Ex: given 3 vectors ${v_1 , v_2 , v_3}$ from a set of $n = 4$ vectors. If $v_1 \cdot v_2 = .1$ , $v_1 \cdot v_3 = .2$, and  $v_2 \cdot v_3 = .8$
Possible assignment could be $v_1 = 00$ $v_2 = 11$ $v_3 = 10$
$v_1$ and $v_2$ have the lowest dot product and thus have a hamming distance of 2 and $v_2$ and $v_3$ are close so their hamming distance is 1.
Obviously this is not a perfect example but would extend better hopefully into larger dimensions.  I'm struggling to solve this problem let alone formulate a concrete objective to solve for.  The point is just to keep higher dot product vectors within a smaller hamming distance in the binary encoding. Any help formulating a proper objective and a solution would be awesome!
 A: Here's a wacky idea, but I think it might work. It's about 40% of the way there. First and foremost, it only (for now) works for vectors in the all-positive octant.

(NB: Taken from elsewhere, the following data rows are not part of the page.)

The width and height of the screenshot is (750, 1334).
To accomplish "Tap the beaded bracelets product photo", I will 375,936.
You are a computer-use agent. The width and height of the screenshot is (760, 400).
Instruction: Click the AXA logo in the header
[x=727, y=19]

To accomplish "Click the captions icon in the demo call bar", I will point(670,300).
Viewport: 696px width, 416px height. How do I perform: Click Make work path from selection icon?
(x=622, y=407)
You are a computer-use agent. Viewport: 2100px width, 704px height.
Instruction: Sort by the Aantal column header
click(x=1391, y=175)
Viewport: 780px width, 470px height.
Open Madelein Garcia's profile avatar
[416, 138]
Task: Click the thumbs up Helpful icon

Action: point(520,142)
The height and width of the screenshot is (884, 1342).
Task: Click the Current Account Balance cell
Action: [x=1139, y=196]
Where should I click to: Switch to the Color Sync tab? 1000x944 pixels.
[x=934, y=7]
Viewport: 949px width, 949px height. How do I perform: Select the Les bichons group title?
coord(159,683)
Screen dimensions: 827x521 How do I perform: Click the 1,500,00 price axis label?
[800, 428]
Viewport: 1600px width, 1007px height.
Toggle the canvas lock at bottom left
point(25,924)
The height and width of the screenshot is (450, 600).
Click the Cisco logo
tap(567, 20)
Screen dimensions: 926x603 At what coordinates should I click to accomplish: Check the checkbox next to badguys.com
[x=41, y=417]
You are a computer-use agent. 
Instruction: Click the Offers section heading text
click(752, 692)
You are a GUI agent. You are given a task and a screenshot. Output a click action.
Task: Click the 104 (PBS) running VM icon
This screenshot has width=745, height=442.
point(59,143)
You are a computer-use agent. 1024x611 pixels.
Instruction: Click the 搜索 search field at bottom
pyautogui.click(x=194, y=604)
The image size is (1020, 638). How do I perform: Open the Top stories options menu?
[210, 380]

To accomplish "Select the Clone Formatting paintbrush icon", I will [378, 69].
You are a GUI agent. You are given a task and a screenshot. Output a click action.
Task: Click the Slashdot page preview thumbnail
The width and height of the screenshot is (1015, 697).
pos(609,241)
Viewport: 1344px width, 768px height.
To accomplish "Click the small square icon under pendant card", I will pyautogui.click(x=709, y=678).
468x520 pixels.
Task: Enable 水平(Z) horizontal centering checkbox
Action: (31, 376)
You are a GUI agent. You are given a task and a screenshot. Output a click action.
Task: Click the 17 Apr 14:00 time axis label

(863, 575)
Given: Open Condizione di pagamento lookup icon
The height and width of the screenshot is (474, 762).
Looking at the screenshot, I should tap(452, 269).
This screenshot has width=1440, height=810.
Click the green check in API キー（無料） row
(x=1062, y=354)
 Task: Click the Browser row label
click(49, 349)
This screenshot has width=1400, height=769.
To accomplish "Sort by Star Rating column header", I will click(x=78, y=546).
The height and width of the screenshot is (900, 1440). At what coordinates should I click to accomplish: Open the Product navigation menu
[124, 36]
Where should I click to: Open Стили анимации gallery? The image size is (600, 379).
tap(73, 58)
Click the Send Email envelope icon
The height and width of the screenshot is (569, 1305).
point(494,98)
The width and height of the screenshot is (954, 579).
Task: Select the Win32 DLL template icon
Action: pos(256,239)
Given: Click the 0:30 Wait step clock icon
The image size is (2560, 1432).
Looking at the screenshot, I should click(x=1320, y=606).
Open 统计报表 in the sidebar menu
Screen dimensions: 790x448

First, for a large integer $N$, convert numbers between $0$ and $1$ to ints between $0$ and $N$ by multiplying by $N/2$, and rounding. Let's call this $x \mapsto U(x)$.
Now for a k-bit representation of a nonnegative integer, produce a $2^k$-bit represention by copying the 1's bit, making 2 copies of the 2's bit, making 4 copies of the 4's bit, and so on. So
101 --> 1111001
Call this $n \mapsto E(n)$, for "expand".
Hold off on picking $N$ for a moment, but suppose we've done so. In fact, suppose $N = 2^p$.
Now, for a vector $$\pmatrix{x\\y\\z},$$ write down $$\pmatrix{E(U(x))\\ E(U(y))\\ E(U(z))}$$.
The three entries in this vector will be bit-strings of length $2^{2^p}$, and we can concatenate them to get a single, even longer, bitstring.
The "dot" product of two such representations is, roughly, proportional to the dot product of the two vectors represented. (The approximation improves as $N$ gets large). [It might take some work to see this...]
For such a dot-product to be large, we need $1$s in exactly the same locations in the vectors, hence we have a small hamming distance, and vice-versa.